* Task details *
With the material below, print exactly the lines between the line holding "Task: Select landscape orientation icon" and the line holding "Open the ENQ,AC", inclusive. Add nothing else.

* * * * * * * * *

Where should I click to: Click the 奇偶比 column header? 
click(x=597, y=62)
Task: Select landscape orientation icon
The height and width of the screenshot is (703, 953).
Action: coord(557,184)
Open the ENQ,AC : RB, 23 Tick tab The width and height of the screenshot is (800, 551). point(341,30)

* * * * * * * * *

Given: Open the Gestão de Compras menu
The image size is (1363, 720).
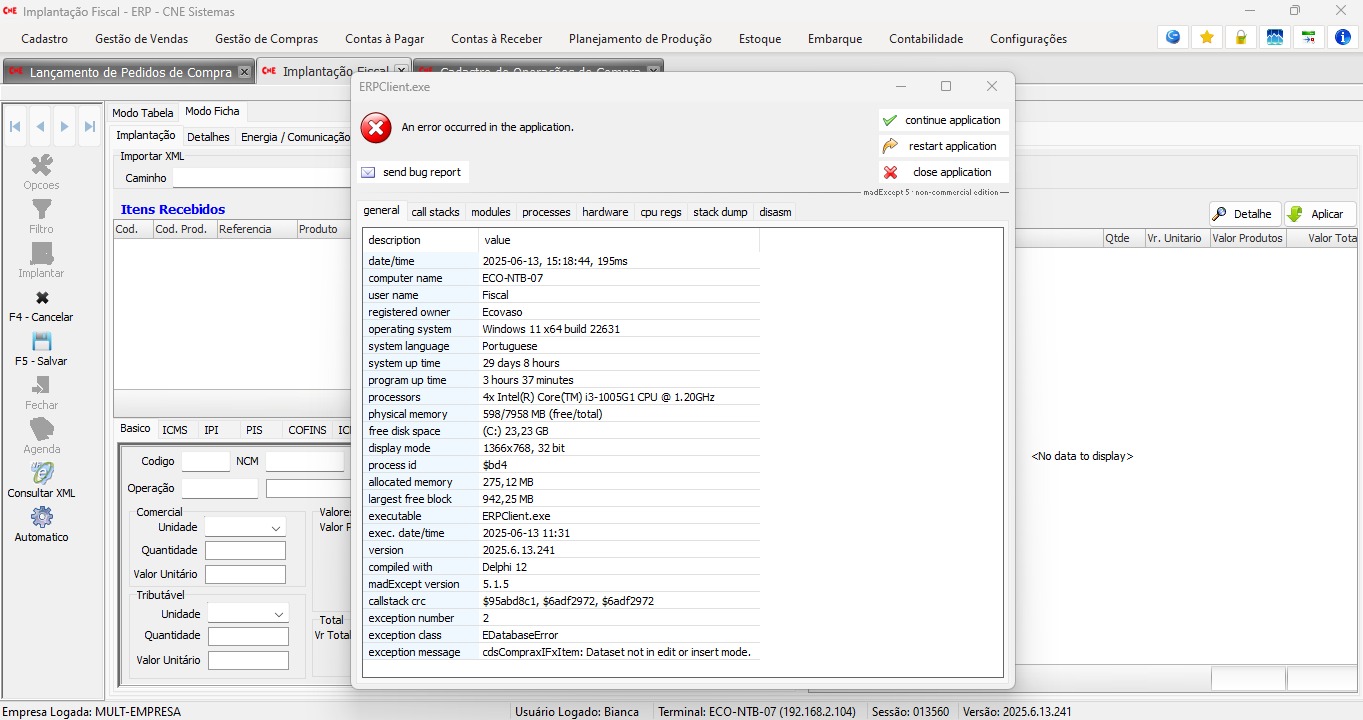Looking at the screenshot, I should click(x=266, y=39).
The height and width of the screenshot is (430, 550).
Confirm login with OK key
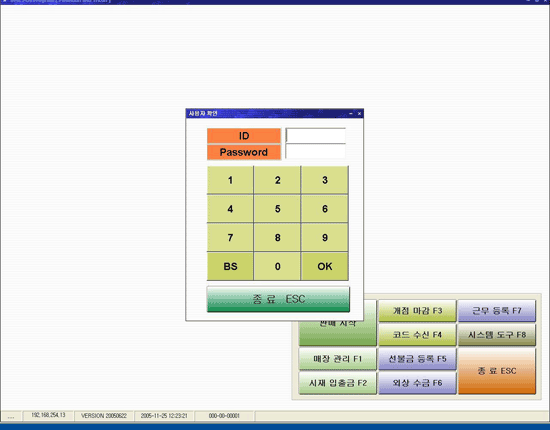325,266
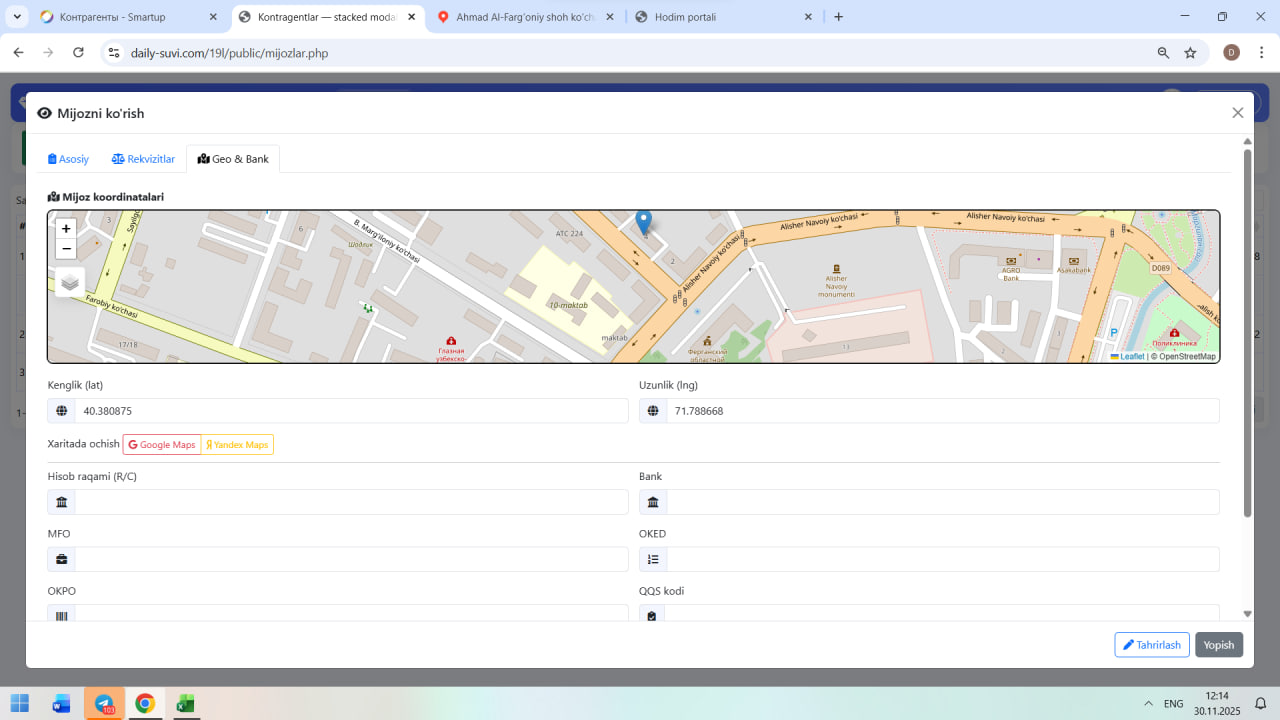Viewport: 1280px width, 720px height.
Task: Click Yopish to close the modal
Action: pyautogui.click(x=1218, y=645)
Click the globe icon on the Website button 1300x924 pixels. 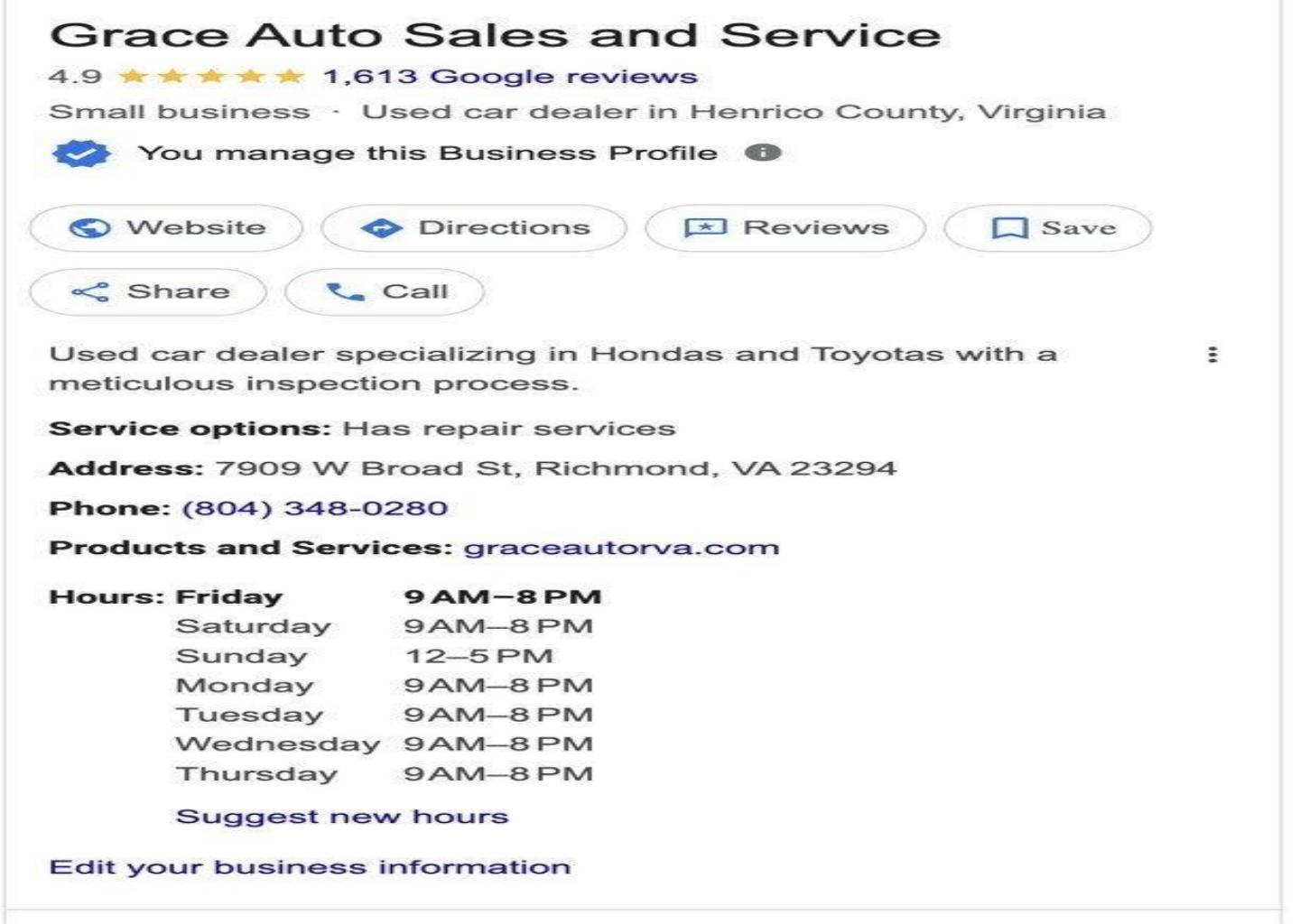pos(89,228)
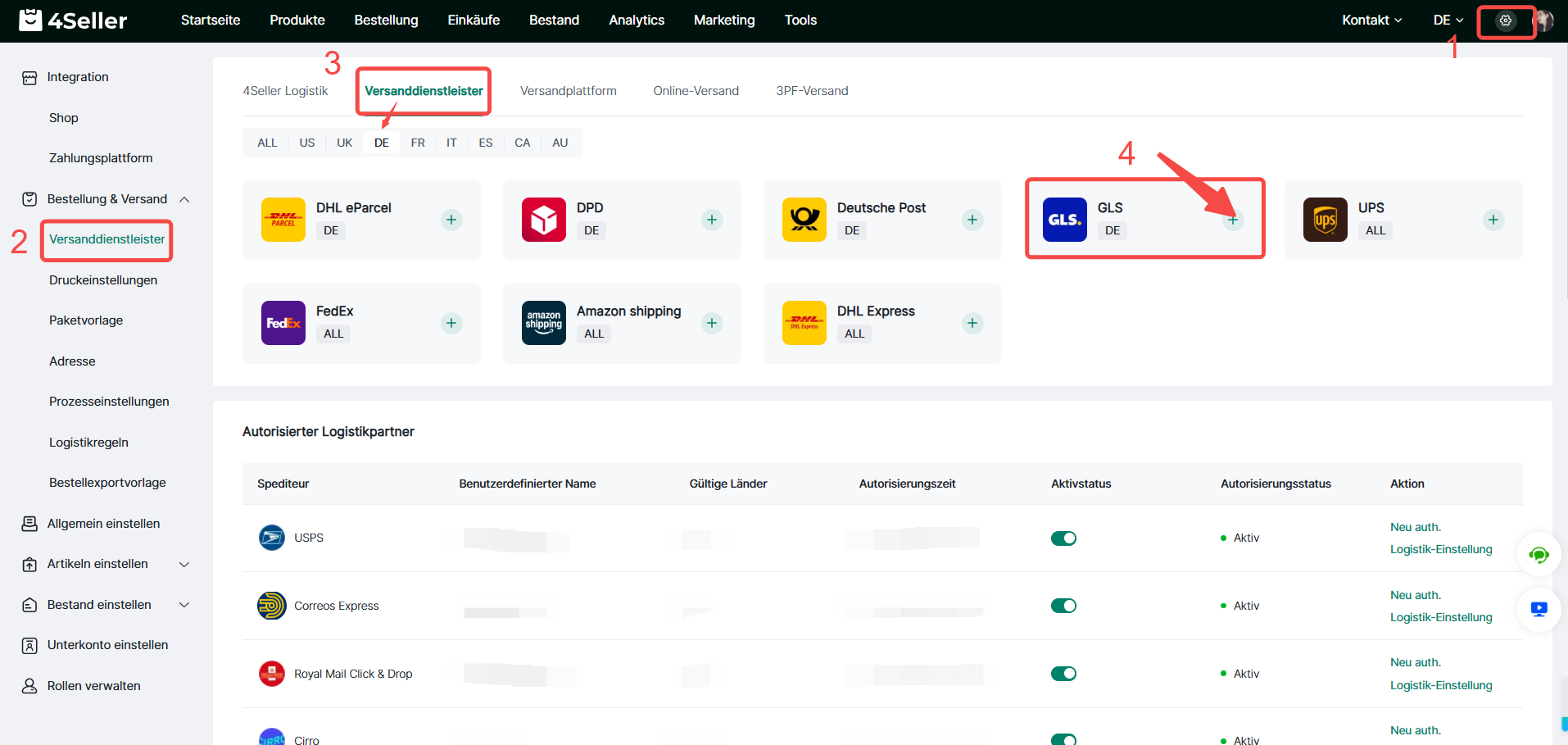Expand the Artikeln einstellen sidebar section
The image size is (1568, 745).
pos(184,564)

* * * * * * * * *

* Reply to the task *
Task: Select landscape orientation icon
The height and width of the screenshot is (703, 953).
Action: coord(557,184)
Open the ENQ,AC : RB, 23 Tick tab The width and height of the screenshot is (800, 551). point(341,30)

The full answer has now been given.